SoftBank’s stock is at two-decade high bouncing back after coronavirus inducted setbacks and losses that it suffered from losses in startups like WeWork. It has been aided by plans to divest nearly ¥4.5 trillion in assets. The company’s $100 billion venture-capital pool, called the Vision Fund, at one point earlier this year fell into the red. But it has been successfully turned around.
SoftBank spent 40 billion yen in September on repurchases funded by an asset sale program. SoftBank will be reporting its quarterly earnings on Monday, with investors awaiting on its cash build following a string of bad investments by companies it has funded or backed.
Masayoshi Son’ conglomerate started the share buyback as part of a 2.5 trillion yen buyback program and to recover its position and pay back debt.
In between, in August it announced a deal to sell UK chip designer Arm Ltd. to NVIDIA Corp. for $40 billion.
The Japanese company resumed buying on Sept. 15, a day after unveiling that deal, till the final five days of the September quarter. The scheme was continued after that in October.

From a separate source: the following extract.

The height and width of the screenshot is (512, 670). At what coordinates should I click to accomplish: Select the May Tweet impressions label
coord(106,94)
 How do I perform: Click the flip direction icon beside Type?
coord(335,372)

The company is on a buyback spree as part of its plan the board agreed upon on July 30. SoftBank said in July that it might not be able to meet its scheduled target of completing repurchases by March 31, the end of its fiscal year.
So what is Son planning to do with all that cash buildup? Analysts and investors suspect that there might be some deal in the offing. Or he might be planning some more investments in tech startups. Some also believe that SoftBank might be going private.

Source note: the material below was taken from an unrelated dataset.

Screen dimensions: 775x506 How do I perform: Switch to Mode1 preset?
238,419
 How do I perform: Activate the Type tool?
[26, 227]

“Money burns a hole in their pocket,” said David Gibson, an analyst at Astris Advisory Japan. Mr. Son is “not going to sit there with cash. He’s an acquisitive guy.”

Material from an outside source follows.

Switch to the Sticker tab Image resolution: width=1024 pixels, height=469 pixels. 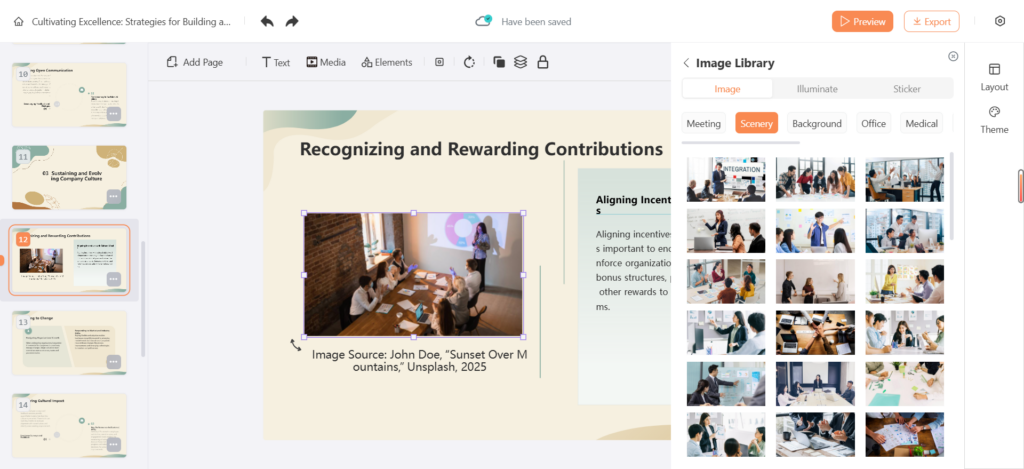click(x=907, y=89)
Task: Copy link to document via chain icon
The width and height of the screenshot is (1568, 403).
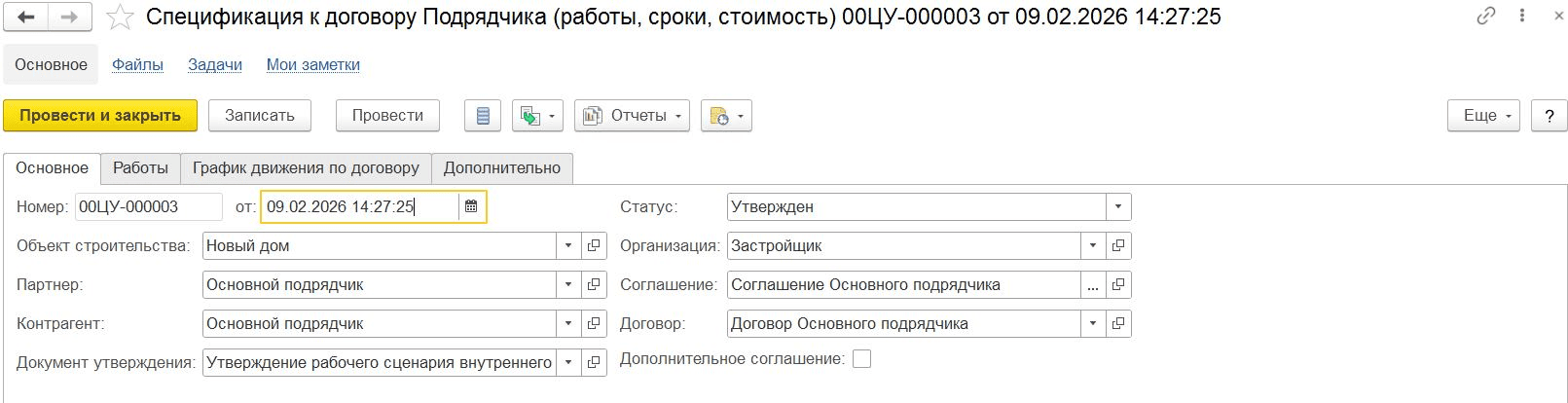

SoftBank management has considered taking the company private, but there are no such immediate plans, according to company executives. The company needs to complete its asset sales and buybacks before it makes such a decision, say people familiar with the matter.
The company still needs to buyback the confidence of the lenders who are none too happy with the risks that Masayoshi Son takes.
Son owns around 27% of SoftBank, according to Japanese regulatory filings, lessening the number of shares a management-led group would have to buy to take control, particularly after further buybacks.
The Vision Fund showed a $7.6 billion profit for the three months ended Sept. 30, a sign the fund’s investments in startups were paying off amid the tech-stock rally that we are seeing this year. One Chinese startup quadrupled SoftBank’s money after going public in August. The Chinese startup KE Holdings Inc.runs an online property platform called Beike and its shares surged after its IPO, profiting SoftBank by $5.1 billion on the investment.
“The Vision Fund’s performance was very encouraging,” Bloomberg Intelligence senior analyst Anthea Lai said. “They have pulled off a U-turn.”
Besides buybacks and investments in tech firms and derivatives, SoftBank has also announced changes the its board. Four internal directors have resigned. That increases the proportion of outside directors.
Son has emphasized that investors should focus on net asset value. SoftBank’s market capitalization was 14.8 trillion yen at the end of trading on Monday.